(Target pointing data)
------------------------------

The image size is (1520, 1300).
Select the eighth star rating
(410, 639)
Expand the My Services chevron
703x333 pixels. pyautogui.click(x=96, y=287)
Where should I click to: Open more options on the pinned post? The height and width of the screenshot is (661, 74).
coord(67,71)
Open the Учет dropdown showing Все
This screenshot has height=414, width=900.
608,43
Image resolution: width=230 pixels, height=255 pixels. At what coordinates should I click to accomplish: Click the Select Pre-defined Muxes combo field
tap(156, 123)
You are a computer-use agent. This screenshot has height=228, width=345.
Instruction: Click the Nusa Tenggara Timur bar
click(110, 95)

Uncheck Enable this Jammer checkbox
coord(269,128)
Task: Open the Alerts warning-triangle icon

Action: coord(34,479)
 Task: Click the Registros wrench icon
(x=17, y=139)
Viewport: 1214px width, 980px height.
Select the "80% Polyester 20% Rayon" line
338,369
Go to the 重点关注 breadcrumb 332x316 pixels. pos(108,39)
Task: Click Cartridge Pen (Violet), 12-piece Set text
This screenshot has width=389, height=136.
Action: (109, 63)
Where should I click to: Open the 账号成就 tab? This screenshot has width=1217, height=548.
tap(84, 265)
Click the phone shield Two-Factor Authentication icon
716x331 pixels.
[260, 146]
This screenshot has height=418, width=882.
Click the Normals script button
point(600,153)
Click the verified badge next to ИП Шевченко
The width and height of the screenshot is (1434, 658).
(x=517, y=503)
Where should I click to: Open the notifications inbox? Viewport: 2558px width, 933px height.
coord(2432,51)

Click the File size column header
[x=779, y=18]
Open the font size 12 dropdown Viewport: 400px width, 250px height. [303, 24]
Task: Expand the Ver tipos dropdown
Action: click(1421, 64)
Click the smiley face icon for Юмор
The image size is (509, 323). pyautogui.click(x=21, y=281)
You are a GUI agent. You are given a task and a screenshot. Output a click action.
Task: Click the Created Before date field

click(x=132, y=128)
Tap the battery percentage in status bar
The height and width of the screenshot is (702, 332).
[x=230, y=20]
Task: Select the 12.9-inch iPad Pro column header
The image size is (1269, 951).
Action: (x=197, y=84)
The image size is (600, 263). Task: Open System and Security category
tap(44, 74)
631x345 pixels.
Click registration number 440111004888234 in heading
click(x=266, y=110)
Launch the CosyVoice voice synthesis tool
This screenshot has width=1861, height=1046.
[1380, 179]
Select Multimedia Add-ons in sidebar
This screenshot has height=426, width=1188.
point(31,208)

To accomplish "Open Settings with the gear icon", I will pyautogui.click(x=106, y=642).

------------------------------

_Task brief_:
Please copy out all of the entries above, substituting "Where do I click to:" for "Where should I click to:" wherever it occurs and leaving everything else unchanged.

_Response below_:
The image size is (1520, 1300).
Select the eighth star rating
(410, 639)
Expand the My Services chevron
703x333 pixels. pyautogui.click(x=96, y=287)
Where do I click to: Open more options on the pinned post? The height and width of the screenshot is (661, 74).
coord(67,71)
Open the Учет dropdown showing Все
This screenshot has height=414, width=900.
608,43
Image resolution: width=230 pixels, height=255 pixels. At what coordinates should I click to accomplish: Click the Select Pre-defined Muxes combo field
tap(156, 123)
You are a computer-use agent. This screenshot has height=228, width=345.
Instruction: Click the Nusa Tenggara Timur bar
click(110, 95)

Uncheck Enable this Jammer checkbox
coord(269,128)
Task: Open the Alerts warning-triangle icon

Action: coord(34,479)
 Task: Click the Registros wrench icon
(x=17, y=139)
Viewport: 1214px width, 980px height.
Select the "80% Polyester 20% Rayon" line
338,369
Go to the 重点关注 breadcrumb 332x316 pixels. pos(108,39)
Task: Click Cartridge Pen (Violet), 12-piece Set text
This screenshot has width=389, height=136.
Action: (109, 63)
Where do I click to: Open the 账号成就 tab? This screenshot has width=1217, height=548.
tap(84, 265)
Click the phone shield Two-Factor Authentication icon
716x331 pixels.
[260, 146]
This screenshot has height=418, width=882.
Click the Normals script button
point(600,153)
Click the verified badge next to ИП Шевченко
The width and height of the screenshot is (1434, 658).
(x=517, y=503)
Where do I click to: Open the notifications inbox? Viewport: 2558px width, 933px height.
coord(2432,51)

Click the File size column header
[x=779, y=18]
Open the font size 12 dropdown Viewport: 400px width, 250px height. [303, 24]
Task: Expand the Ver tipos dropdown
Action: click(1421, 64)
Click the smiley face icon for Юмор
The image size is (509, 323). pyautogui.click(x=21, y=281)
You are a GUI agent. You are given a task and a screenshot. Output a click action.
Task: Click the Created Before date field

click(x=132, y=128)
Tap the battery percentage in status bar
The height and width of the screenshot is (702, 332).
[x=230, y=20]
Task: Select the 12.9-inch iPad Pro column header
The image size is (1269, 951).
Action: (x=197, y=84)
The image size is (600, 263). Task: Open System and Security category
tap(44, 74)
631x345 pixels.
Click registration number 440111004888234 in heading
click(x=266, y=110)
Launch the CosyVoice voice synthesis tool
This screenshot has width=1861, height=1046.
[1380, 179]
Select Multimedia Add-ons in sidebar
This screenshot has height=426, width=1188.
point(31,208)

To accomplish "Open Settings with the gear icon", I will pyautogui.click(x=106, y=642).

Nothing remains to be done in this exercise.